Just like our relationships, I suppose? First we fall in love with all the wonderful things that we’ve been longing for all along. And then, you start seeing the flaws…
As with any framework, it can only be as imperfect as the people using it. It doesn’t matter how perfect the theory sounds, if it doesn’t work in practice, it’s not very useful.
After all, it’s not the perfection of the theory of the framework that we’re after, but rather the underlying values that drive our interactions in a meaningful way.
Because of the importance of those values and principles, I struggle to convey the message of agile in it’s entirety.
This is not unique to SAFe, but I find that there is more clutter which obscures the new learners from the true character of agile, and what it stands for.

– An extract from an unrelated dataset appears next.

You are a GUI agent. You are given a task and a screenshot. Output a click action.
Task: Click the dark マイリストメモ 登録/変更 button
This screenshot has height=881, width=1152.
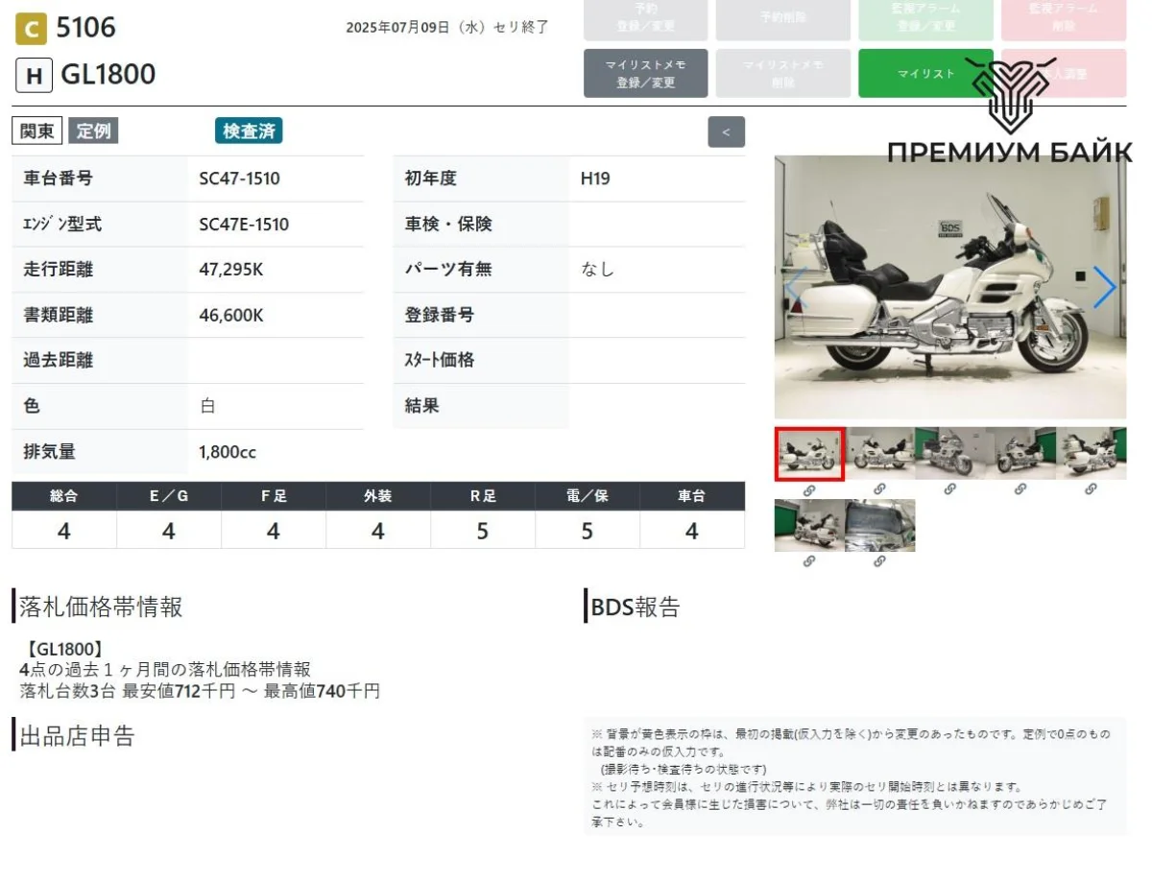pyautogui.click(x=645, y=74)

People are fussing and panicking about not missing a step in the hugely choreographed “play”, and they forget to enjoy and smile. I know it’s not that simple, and that every implementation takes TIME, but I cannot help but question if SAFe is the right approach when starting with an agile transformation.
We forget about the agile manifesto, the values, the principles… The core where it all started. People start valuing their preparation & analysis over collaboration. Others cannot keep up, and instead of ensuring that problems get raised they value cloak & dagger over transparency.
Like I said before, this surely happens with every type of agile implementation, sometimes? I just found that these seem much more prominent in my experience during a SAFe implementation.